## Required work:
- 1) In the XFS patch review, what does the reviewer say XFS uses TRYLOCK for?
- 2) Reproduce word for word the lines of the listing from the line containing "Resurslar (382, 161)" up to and including the line containing "Xəbərlər (532, 161)".

## Article:
◇ ◇ ◇

On Fri, Aug 25, 2023 at 09:54:04PM +0800, Hao Xu wrote:
> From: Hao Xu <[email protected]>
> 
> XBF_TRYLOCK means we need lock but don't block on it,

Yes.


> we can use it to
> stand for not waiting for memory allcation. Rename XBF_TRYLOCK to
> XBF_NOWAIT, which is more generic.

No.

Not only can XBF_TRYLOCK require memory allocation, it can require
IO to be issued. We use TRYLOCK for -readahead- and so we *must* be
able to allocate memory and issue IO under TRYLOCK caller
conditions.

[...]

> diff --git a/fs/xfs/libxfs/xfs_attr_remote.c b/fs/xfs/libxfs/xfs_attr_remote.c
> index d440393b40eb..2ccb0867824c 100644
> --- a/fs/xfs/libxfs/xfs_attr_remote.c
> +++ b/fs/xfs/libxfs/xfs_attr_remote.c
> @@ -661,7 +661,7 @@ xfs_attr_rmtval_invalidate(
>  			return error;
>  		if (XFS_IS_CORRUPT(args->dp->i_mount, nmap != 1))
>  			return -EFSCORRUPTED;
> -		error = xfs_attr_rmtval_stale(args->dp, &map, XBF_TRYLOCK);
> +		error = xfs_attr_rmtval_stale(args->dp, &map, XBF_NOWAIT);
>  		if (error)
>  			return error;

XBF_INCORE | XBF_NOWAIT makes no real sense. I mean, XBF_INCORE is
exactly "find a cached buffer or fail" - it's not going to do any
memory allocation or IO so NOWAIT smeantics don't make any sense
here. It's the buffer lock that this lookup is explicitly
avoiding, and so TRYLOCK describes exactly the semantics we want
from this incore lookup.

◇ ◇ ◇

## Dataset extract:

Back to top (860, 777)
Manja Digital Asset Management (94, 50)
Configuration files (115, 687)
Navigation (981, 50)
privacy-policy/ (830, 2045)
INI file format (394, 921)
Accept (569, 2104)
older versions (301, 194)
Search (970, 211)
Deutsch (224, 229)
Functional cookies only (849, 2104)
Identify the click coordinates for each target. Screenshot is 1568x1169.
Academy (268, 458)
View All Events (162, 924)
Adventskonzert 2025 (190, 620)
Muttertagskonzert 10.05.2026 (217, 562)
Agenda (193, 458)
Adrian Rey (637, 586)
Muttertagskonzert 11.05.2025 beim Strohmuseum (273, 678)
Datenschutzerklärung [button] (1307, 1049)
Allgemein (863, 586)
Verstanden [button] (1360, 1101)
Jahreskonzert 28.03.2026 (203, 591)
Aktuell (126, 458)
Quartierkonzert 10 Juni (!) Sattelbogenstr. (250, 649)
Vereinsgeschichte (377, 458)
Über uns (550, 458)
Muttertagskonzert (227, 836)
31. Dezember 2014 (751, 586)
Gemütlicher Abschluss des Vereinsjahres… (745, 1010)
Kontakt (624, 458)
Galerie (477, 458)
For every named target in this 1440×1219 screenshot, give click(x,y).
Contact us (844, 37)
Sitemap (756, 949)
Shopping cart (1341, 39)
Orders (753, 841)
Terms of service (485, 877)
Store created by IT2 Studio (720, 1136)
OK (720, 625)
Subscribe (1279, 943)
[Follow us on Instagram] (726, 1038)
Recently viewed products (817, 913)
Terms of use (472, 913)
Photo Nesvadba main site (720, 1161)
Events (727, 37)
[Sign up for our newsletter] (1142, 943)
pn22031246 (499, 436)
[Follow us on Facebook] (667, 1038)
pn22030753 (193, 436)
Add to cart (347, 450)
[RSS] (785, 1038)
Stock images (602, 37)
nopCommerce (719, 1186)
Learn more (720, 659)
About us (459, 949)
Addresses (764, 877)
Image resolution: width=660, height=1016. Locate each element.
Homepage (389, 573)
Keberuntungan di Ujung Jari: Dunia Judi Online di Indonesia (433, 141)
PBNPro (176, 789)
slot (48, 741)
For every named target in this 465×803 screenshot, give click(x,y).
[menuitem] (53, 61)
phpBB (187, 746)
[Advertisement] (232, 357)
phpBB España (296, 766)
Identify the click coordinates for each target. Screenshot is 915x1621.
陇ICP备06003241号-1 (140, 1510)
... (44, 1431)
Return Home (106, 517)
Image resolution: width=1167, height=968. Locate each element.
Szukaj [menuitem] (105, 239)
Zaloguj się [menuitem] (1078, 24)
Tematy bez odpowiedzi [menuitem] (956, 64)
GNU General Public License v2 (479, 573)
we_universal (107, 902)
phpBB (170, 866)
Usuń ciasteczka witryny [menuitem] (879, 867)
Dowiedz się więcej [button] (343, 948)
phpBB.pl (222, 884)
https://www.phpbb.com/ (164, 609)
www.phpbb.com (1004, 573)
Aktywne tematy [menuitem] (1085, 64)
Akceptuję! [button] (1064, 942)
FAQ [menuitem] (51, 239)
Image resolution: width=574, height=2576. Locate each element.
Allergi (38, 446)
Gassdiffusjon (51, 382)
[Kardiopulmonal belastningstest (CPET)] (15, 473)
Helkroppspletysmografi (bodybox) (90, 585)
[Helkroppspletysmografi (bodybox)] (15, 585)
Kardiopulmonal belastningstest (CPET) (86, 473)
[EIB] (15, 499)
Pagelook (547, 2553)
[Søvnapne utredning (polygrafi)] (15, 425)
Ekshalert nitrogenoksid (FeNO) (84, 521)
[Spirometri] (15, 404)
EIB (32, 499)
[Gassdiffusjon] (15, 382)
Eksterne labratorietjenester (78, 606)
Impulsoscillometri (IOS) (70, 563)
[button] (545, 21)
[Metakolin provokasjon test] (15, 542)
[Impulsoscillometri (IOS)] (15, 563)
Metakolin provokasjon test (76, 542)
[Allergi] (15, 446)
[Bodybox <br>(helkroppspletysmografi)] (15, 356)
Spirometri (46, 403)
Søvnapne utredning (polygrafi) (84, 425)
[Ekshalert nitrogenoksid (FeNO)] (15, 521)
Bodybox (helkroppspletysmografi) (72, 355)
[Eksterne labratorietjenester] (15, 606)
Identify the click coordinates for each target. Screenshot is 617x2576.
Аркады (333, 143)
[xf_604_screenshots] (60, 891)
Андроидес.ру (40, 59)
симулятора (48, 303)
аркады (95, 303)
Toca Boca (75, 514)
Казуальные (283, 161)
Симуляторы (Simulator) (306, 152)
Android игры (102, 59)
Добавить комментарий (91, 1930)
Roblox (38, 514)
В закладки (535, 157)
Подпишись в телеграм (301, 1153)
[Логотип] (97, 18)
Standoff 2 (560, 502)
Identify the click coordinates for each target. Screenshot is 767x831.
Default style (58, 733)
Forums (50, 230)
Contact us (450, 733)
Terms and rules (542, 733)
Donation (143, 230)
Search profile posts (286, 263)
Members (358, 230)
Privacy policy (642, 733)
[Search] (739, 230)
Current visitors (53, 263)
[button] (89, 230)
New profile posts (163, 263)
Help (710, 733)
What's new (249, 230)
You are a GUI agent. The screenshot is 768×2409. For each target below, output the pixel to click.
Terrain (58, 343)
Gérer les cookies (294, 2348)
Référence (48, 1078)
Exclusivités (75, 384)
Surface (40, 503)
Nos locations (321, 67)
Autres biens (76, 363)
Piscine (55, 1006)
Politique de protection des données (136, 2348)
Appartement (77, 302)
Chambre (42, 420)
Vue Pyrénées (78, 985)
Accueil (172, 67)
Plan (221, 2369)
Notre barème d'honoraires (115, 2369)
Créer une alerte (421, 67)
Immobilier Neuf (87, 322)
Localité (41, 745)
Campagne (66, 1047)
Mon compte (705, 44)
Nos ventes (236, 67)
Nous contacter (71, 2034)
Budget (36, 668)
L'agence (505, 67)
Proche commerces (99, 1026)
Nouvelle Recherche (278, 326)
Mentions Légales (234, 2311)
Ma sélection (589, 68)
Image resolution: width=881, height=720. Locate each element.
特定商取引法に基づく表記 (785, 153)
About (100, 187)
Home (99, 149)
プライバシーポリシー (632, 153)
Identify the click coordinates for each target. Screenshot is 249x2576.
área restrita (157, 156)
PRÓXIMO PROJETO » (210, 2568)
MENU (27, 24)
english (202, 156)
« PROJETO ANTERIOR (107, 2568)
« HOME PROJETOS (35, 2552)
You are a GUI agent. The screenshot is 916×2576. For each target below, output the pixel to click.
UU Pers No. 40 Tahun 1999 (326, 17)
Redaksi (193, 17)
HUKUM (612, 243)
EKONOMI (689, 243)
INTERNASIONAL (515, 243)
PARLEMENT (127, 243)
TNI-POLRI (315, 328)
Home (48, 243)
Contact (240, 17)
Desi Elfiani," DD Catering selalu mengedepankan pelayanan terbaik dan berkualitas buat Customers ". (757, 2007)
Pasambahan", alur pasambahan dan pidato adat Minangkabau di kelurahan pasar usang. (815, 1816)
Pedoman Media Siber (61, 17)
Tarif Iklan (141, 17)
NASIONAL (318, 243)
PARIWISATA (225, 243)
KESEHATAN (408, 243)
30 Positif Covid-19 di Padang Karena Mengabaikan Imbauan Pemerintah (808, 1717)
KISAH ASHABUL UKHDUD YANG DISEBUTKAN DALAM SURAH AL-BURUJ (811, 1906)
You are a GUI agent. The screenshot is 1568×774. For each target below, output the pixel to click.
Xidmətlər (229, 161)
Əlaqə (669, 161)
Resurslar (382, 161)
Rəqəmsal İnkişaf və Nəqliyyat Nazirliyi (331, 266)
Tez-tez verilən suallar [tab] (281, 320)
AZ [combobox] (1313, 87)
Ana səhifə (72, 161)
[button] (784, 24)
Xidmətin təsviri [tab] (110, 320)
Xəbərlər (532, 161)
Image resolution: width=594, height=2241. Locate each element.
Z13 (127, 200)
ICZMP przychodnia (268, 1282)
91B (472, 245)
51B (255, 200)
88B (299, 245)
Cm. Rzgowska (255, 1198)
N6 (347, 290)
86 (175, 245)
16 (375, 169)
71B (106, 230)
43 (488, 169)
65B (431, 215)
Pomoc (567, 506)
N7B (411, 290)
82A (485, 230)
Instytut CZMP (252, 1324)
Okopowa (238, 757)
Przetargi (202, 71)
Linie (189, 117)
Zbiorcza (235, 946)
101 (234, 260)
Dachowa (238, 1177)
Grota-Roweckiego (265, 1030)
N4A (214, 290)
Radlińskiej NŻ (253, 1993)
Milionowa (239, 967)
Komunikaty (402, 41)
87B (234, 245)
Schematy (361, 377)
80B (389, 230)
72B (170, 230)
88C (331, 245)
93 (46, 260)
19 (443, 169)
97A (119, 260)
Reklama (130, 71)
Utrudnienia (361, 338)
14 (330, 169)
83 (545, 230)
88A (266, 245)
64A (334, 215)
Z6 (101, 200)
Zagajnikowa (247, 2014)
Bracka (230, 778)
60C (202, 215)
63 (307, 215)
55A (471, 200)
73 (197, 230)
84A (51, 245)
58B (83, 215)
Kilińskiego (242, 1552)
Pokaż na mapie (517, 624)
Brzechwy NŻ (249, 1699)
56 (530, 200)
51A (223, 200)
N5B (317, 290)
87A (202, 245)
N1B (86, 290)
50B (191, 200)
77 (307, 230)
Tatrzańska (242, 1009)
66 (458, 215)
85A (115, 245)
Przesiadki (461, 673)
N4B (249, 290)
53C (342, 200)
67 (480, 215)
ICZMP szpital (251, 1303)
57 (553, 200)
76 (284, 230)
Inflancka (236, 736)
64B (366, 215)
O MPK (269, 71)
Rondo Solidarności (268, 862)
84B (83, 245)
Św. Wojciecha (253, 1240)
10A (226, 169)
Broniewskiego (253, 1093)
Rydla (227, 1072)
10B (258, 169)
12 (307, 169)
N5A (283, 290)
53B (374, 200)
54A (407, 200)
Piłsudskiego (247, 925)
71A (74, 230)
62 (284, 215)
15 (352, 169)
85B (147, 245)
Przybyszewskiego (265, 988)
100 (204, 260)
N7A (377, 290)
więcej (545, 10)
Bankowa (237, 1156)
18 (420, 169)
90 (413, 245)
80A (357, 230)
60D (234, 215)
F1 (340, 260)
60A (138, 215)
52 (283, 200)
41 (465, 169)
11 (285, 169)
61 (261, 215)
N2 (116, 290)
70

◇ ◇ ◇

## Exercise answers:
- 1) Readahead.

- 2)
Resurslar (382, 161)
Rəqəmsal İnkişaf və Nəqliyyat Nazirliyi (331, 266)
Tez-tez verilən suallar [tab] (281, 320)
AZ [combobox] (1313, 87)
Ana səhifə (72, 161)
[button] (784, 24)
Xidmətin təsviri [tab] (110, 320)
Xəbərlər (532, 161)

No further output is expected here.